Bases: pandemonium.demons.demon.Demon

Learns the optimal policy while learning to predict

Can be thought of as an accumulator of procedural knowledge.

In addition to the approximate value function (avf), has a an approximate Q-value function (aqf) that produces value estimates for state-action pairs.

Methods Summary

behavior_policy(self, x)

Specifies behavior of the agent

implied_avf(self, x)

State-value function in terms of action-value function

predict_adv(self, x)

Computes the advantage in a given state.

predict_q(self, x)

Computes action-values in a given state.

predict_target_adv(self, x)

Computes the target advantage in a given state.

predict_target_q(self, x)

Computes target action-values in a given state.

Methods Documentation

behavior_policy(self, x: torch.Tensor)

Specifies behavior of the agent

\[\mu: \mathcal{S} \times \mathcal{A} \mapsto [0, 1]\]

The distribution across all possible motor commands of the agent could be specified in this way.

implied_avf(self, x)

State-value function in terms of action-value function

\[V^{\pi}(s) = \sum_{a \in \mathcal{A}} \pi (a|s) * Q^{\pi}(a,s)\]

Is overridden in duelling architecture by an independent estimator.

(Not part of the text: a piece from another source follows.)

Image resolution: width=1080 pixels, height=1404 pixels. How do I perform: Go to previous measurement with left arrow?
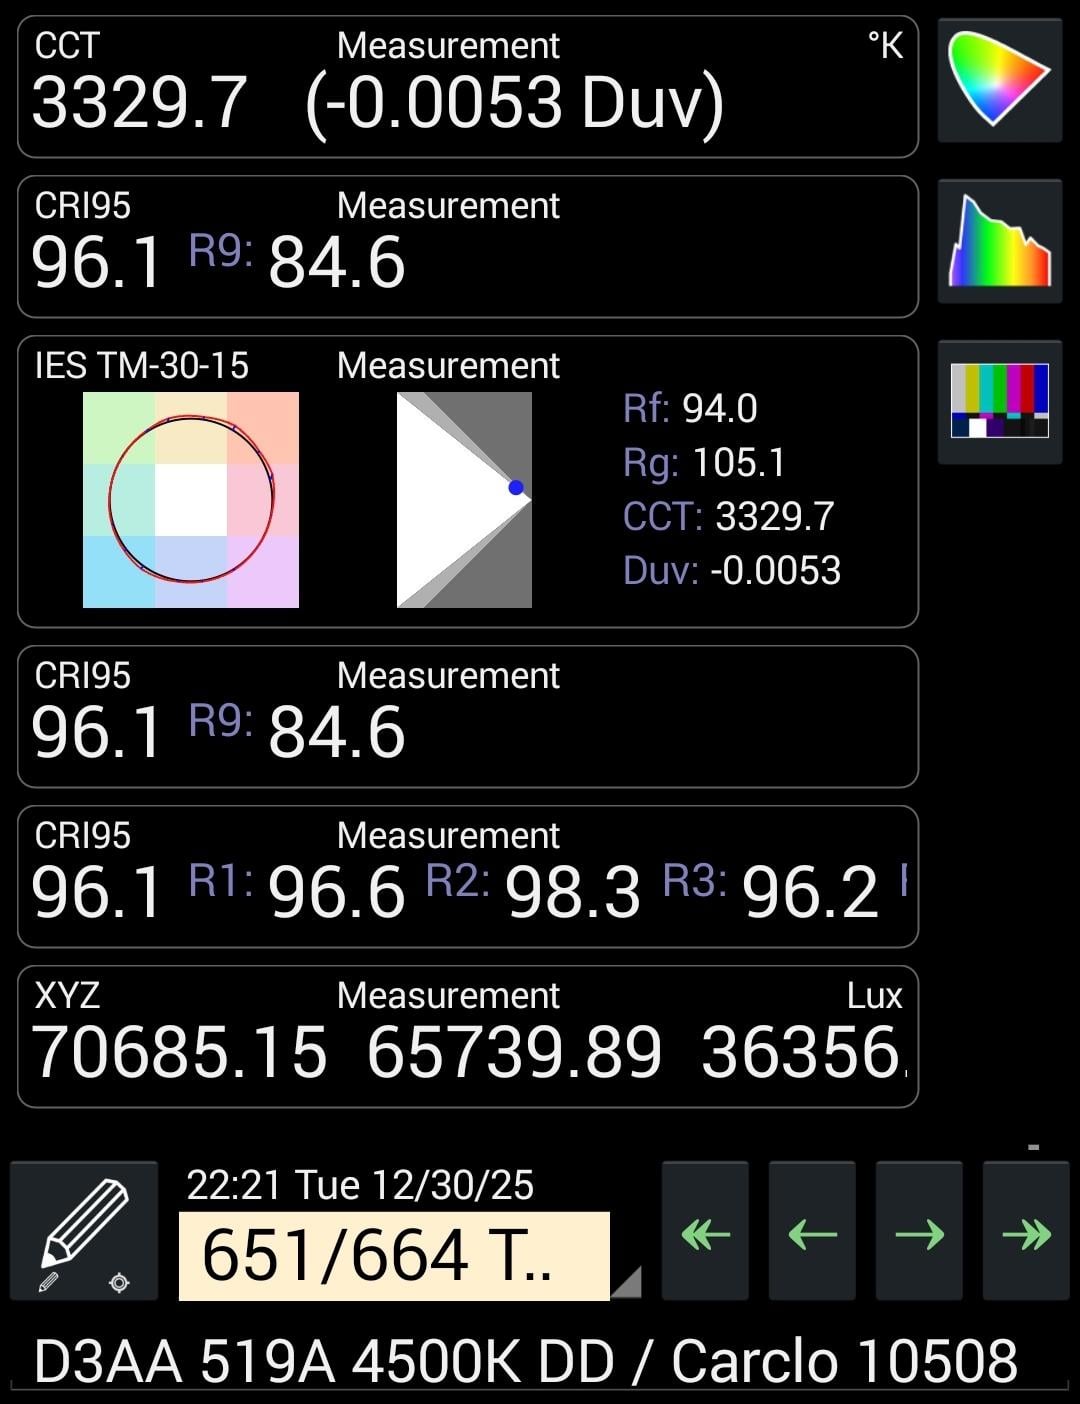pyautogui.click(x=812, y=1234)
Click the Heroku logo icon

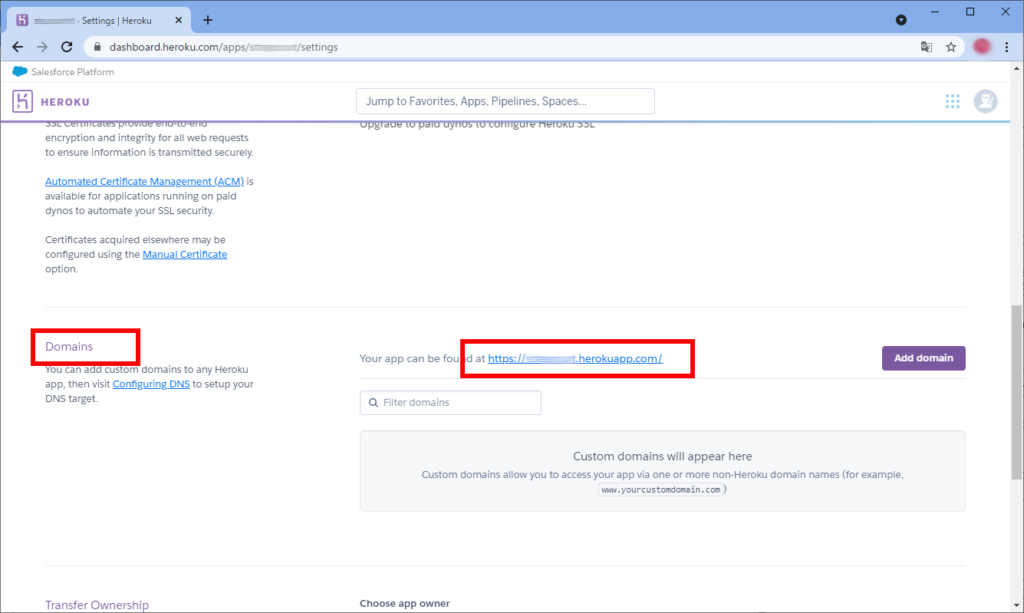23,101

TODO: does not apply for continuous action spaces TODO: handle predictions made to compute targets via target_aqf

predict_adv(self, x)

Computes the advantage in a given state.

predict_q(self, x)

Computes action-values in a given state.

predict_target_adv(self, x)

Computes the target advantage in a given state.

predict_target_q(self, x)

Computes target action-values in a given state.